巡夜提着灯,并排走来。其中一个抱怨道:“你可真是懒驴上磨”
另一人道:“哎呀你担待一下嘛,矿里冷,我也是肚子受了寒。所谓是‘人有三急’,我这不是忍不住吗”
先前那人不耐烦道:“行了行了,别说了,快点回去交牌吧。”
两人说着走远。
空旷的矿道里,只有传送带嘎吱运送着矿石。
那个人呢?她去了哪里?
矿道里的墙壁忽然松动,像布一般落下,然后露出了一个人。
那人三两下卷起那匹布,迅速走出矿道。
矿道外是一处深坑,坑底是延伸向四面八方的矿道,坑壁上是蜿蜒上升的栈道,栈道上每隔一段路有火把照明,栈道顶端是座七重楼,楼紧贴峭壁而建,看起来像是只爬在岩壁上的蜘蛛,那些蜿蜒的栈道像是它织的网,像是在等着猎物上钩。它的“猎物”抬头看了眼,然后跃上了栈道。
此刻已下了昼班,山里的矿局里只剩不多值夜班的守卫。
那人自洞底上来,接近重楼时贴着山壁观察了下,等着守卫换班的空隙闪进了楼里。
山里矿局分七层,下三层主管人员安排、铁矿开采运输、巡卫等事宜,中二层主管财账记录、文书收发、印信使用等事宜,往上一层会客用,最上层是矿局监督沈如林的书房。

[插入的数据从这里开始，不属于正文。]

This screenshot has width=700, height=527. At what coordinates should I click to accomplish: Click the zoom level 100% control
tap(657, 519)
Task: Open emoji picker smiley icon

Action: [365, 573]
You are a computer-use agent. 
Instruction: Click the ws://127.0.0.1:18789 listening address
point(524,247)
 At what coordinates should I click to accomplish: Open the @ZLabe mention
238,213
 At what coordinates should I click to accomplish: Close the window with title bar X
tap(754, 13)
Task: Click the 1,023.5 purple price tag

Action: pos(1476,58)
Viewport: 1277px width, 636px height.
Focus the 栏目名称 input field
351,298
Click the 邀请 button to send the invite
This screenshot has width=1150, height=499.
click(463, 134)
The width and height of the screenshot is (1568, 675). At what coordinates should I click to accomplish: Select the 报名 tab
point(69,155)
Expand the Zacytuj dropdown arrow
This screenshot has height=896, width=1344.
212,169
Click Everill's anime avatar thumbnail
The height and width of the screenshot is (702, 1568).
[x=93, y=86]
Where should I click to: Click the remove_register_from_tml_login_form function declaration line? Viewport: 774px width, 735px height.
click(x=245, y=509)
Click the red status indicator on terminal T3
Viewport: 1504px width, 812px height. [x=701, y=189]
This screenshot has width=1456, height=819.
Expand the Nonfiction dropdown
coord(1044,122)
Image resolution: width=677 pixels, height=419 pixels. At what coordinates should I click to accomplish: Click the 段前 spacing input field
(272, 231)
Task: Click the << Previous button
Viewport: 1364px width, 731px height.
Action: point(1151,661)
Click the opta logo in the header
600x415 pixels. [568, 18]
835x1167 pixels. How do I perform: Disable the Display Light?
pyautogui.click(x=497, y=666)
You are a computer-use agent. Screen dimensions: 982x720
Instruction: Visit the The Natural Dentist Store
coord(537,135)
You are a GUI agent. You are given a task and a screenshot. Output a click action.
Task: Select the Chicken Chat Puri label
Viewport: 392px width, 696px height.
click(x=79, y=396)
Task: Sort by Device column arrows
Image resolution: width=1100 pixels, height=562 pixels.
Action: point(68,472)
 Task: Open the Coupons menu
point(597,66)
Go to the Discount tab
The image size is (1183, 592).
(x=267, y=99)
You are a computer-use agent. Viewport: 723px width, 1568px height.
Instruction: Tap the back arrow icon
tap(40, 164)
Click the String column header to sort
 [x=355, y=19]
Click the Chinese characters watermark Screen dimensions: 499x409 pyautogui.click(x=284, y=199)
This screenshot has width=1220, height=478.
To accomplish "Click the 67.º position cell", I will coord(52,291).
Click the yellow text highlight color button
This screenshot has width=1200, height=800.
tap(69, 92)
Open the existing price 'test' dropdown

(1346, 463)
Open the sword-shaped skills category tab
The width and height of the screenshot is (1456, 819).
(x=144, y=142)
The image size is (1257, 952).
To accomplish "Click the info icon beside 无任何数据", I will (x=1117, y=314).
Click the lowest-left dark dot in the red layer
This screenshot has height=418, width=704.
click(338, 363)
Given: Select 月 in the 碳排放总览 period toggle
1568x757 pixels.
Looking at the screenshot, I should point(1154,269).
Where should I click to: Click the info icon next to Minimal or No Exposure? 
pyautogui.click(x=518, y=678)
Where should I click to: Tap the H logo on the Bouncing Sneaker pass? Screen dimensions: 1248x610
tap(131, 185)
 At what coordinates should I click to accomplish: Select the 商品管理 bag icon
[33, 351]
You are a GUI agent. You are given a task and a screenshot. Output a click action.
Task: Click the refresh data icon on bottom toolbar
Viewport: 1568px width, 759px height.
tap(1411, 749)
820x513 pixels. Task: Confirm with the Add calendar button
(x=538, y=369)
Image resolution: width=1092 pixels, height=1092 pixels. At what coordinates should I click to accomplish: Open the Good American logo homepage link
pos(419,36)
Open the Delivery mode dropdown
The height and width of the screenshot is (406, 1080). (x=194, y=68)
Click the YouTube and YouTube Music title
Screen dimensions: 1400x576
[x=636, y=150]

那人轻松上了三楼,三楼再往上走的楼梯有门阻挡,门上了锁。
那人似乎早已料到,自腰间取出一根细针物事,将针伸进了锁眼里,然后屏息听着机关响动。
咔哒一阵响动,门锁啪地打了开。
那人收了针,取下锁,摸黑上了楼。
四五层与六层通着,此刻一个人也没有,那人径直上了六层,去了东侧。
矿局一个月里往来银两就存在六层东侧,来人若是为了求财,便就会在此翻动。
那人确已开始翻找,她已摸了四周的墙壁一圈。
矿局的银库虽在六楼东侧,但却不在山壁里。
却见那人摸到一处,复按了一下,嗒一声响动,那处的山石突然陷进了山体里。
山石陷进去的时候,旁边的石壁忽然如一扇门般转动,然后就露出了后面的石室。
石室不大,最里面是通往最上一层的木梯。
那人毫不犹豫,闪进了石室,上了顶层。
顶层是矿局监督沈如林的书房,书房占了顶楼一整层。
书房半在山里半在空中,书房里昏暗无光,那人摸黑寻找。做的是见不得光的事,自然不能点灯,但若是没有光,谁能找到东西?除非有双能夜视的眼睛。
但天下没有一人长了双能夜视的眼睛。
这个人也没有。
那人摸索了一阵后,自怀中取出一个陶瓷的小罐,拧了下打开了盖子,盖子打开的一瞬间,森绿色的光幽幽照射了出来,光芒并不耀眼,只堪堪看清周围两步远。但已足够。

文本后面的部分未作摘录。